Marie NDiaye y retrouve ses thèmes de prédilection : la culpabilité, les secrets, la violence sourde tapie dans le quotidien.
C’est la fin d’un après-midi de printemps à Royan. Gabrielle, professeure de français dans un lycée, rentre chez elle. Dans la cage d’escalier, elle sent une présence : devant sa porte, elle le sait, l’attend le couple de Daniella, son élève qui s’est défenestrée en classe un mois plus tôt.

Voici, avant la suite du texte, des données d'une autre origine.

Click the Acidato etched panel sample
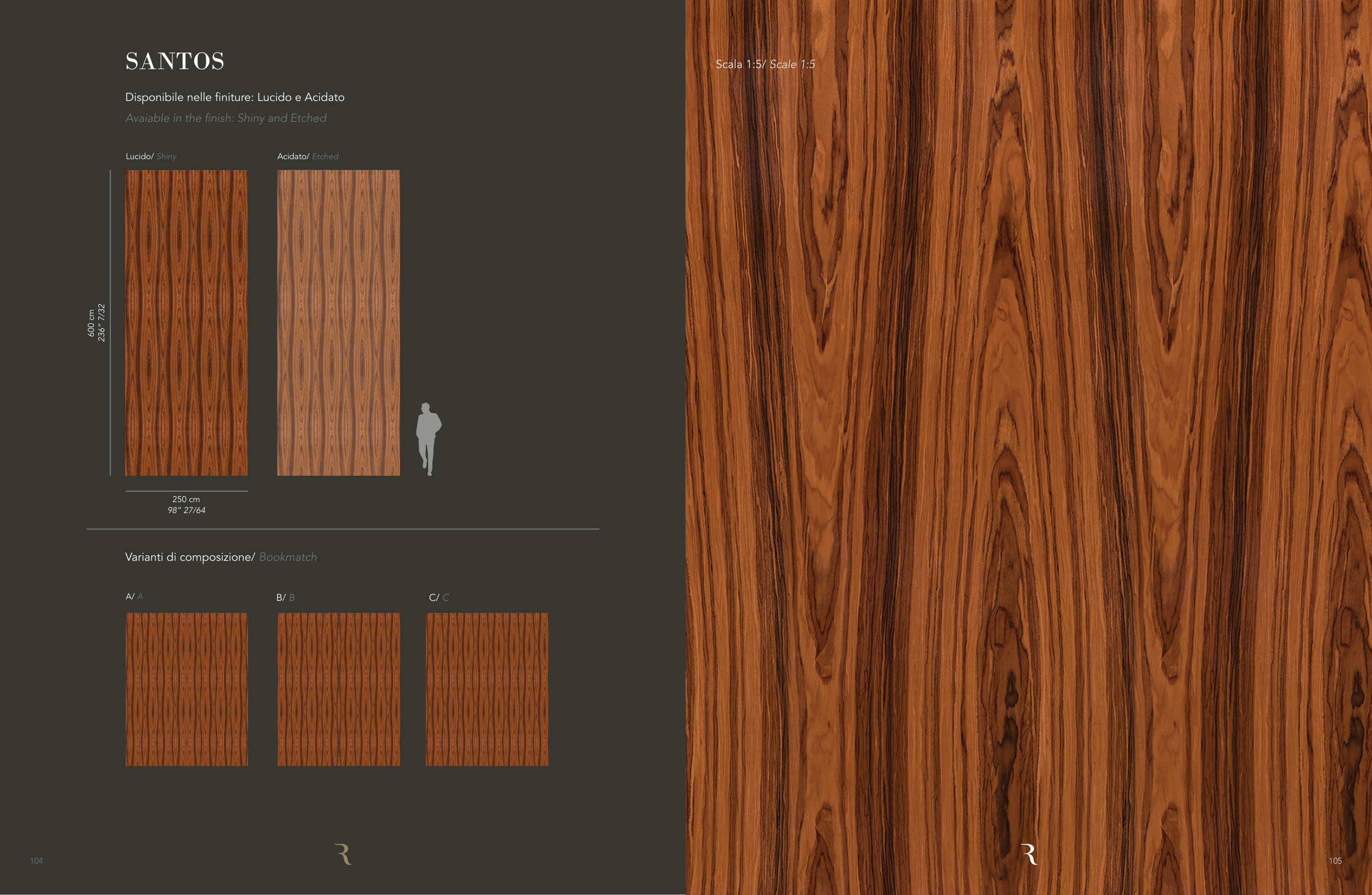This screenshot has width=1372, height=895. click(x=339, y=323)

Alors, au lieu de monter, elle fuit dans la ville, et se met à leur parler en pensée.
Ce monologue est celui d’une femme qui tourne autour d’une faute qu’elle n’arrive ni à assumer ni à nier, prise entre déni et culpabilité, accablée et pourtant persuadée de n’avoir rien à se reprocher. Comme souvent chez NDiaye, une étrange violence métaphysique affleure, sans cause clairement identifiable. On écoute une conscience vaciller, tenter de se justifier, se dérober, se trahir.
Royan, la professeure de français offre un face-à-face intense avec une femme qui ne sait plus comment habiter le rôle d’enseignante, ni celui d’être humain.